» **Document extract**
########
Should JNJ Acquire Walgreens? Should Pfizer?
An Atypical Playbook
Takeaway: The ‘magic quadrant’ for a pharmaceutical company to increase shareholder value happens by inventing a new peer group.
Listen to the audiocast:
“Wall Street has been eager for change at Pfizer [and Bayer and Biogen and Bristol-Myers Squibb and Moderna and CVS Health and Rite Aid and Walgreens and Nestlé and Teladoc Health] but even before Read and D’Amelio split from Starboard, analysts and shareholders were skeptical that the typical activist investor playbook would work on the struggling pharmaceutical company
“There’s no low-hanging fruit. If a company is overspending, you can stop the overspending. If a company has too much fat, you can cut the fat. Pfizer doesn’t have that,” said one top-10 investor, adding that they thought it was unlikely much would change as a result of Starboard’s campaign. Starboard’s most famous brush with the pharma sector, when it opposed BMS’ $74bn takeover of Celgene, came to little, even if the investment still turned a profit.
########
» **Your objective**
Copy out the whole article about Pfizer and activist investors word for word.
########
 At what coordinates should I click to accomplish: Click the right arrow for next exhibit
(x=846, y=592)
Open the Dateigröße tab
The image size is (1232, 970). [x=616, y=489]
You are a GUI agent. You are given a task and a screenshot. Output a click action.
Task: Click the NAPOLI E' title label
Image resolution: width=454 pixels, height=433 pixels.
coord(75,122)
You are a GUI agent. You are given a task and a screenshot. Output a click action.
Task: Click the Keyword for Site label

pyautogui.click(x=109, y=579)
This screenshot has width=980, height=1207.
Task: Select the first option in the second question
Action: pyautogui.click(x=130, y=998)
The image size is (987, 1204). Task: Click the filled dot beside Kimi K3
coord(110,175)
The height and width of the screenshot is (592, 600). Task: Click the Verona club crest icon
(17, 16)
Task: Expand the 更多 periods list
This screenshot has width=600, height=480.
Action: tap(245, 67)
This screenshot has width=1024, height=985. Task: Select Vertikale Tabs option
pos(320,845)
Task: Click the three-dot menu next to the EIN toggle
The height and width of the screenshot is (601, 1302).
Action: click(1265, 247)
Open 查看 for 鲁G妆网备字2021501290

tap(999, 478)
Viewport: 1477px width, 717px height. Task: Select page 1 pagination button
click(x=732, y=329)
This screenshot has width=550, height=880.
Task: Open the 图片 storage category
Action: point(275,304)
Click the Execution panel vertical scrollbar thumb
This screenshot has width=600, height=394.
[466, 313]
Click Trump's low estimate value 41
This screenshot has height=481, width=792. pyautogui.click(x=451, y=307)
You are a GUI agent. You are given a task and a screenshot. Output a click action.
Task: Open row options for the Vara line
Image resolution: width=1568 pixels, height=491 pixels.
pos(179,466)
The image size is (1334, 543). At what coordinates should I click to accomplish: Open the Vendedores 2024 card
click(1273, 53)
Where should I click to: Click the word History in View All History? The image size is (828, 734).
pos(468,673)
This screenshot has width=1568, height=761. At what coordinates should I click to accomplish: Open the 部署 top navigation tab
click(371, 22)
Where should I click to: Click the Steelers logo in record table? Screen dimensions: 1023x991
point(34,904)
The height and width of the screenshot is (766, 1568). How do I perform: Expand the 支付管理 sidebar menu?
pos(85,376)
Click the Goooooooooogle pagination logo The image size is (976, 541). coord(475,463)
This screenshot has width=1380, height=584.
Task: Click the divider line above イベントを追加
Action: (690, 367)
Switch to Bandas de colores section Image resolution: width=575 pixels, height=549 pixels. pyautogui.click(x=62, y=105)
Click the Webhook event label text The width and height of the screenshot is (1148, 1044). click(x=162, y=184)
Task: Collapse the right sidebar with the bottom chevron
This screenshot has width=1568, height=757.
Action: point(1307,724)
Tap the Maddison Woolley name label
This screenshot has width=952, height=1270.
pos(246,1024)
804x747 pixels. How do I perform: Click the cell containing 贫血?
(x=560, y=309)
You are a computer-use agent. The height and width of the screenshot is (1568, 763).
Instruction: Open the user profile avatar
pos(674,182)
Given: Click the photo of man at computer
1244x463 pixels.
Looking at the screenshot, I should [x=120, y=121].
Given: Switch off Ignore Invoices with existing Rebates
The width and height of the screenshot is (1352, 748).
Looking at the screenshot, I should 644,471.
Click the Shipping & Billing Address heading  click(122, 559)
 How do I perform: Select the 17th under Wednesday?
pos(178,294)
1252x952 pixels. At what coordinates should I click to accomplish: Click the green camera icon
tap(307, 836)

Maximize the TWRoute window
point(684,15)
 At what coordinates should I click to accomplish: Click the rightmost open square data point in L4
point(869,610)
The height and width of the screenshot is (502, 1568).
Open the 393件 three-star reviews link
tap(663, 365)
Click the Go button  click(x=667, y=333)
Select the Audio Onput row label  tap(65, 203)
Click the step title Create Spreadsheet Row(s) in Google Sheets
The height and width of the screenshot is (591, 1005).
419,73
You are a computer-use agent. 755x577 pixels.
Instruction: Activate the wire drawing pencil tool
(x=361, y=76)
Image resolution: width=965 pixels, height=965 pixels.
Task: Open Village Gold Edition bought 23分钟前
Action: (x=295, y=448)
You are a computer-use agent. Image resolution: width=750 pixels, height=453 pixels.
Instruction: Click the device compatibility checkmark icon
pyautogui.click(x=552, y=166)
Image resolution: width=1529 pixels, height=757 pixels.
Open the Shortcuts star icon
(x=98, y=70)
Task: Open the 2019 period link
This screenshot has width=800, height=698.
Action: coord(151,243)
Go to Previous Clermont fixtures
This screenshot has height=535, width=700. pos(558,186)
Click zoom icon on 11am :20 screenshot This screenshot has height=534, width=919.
########
» **Result of the task**
Should JNJ Acquire Walgreens? Should Pfizer?
An Atypical Playbook
Takeaway: The ‘magic quadrant’ for a pharmaceutical company to increase shareholder value happens by inventing a new peer group.
Listen to the audiocast:
“Wall Street has been eager for change at Pfizer [and Bayer and Biogen and Bristol-Myers Squibb and Moderna and CVS Health and Rite Aid and Walgreens and Nestlé and Teladoc Health] but even before Read and D’Amelio split from Starboard, analysts and shareholders were skeptical that the typical activist investor playbook would work on the struggling pharmaceutical company
“There’s no low-hanging fruit. If a company is overspending, you can stop the overspending. If a company has too much fat, you can cut the fat. Pfizer doesn’t have that,” said one top-10 investor, adding that they thought it was unlikely much would change as a result of Starboard’s campaign. Starboard’s most famous brush with the pharma sector, when it opposed BMS’ $74bn takeover of Celgene, came to little, even if the investment still turned a profit.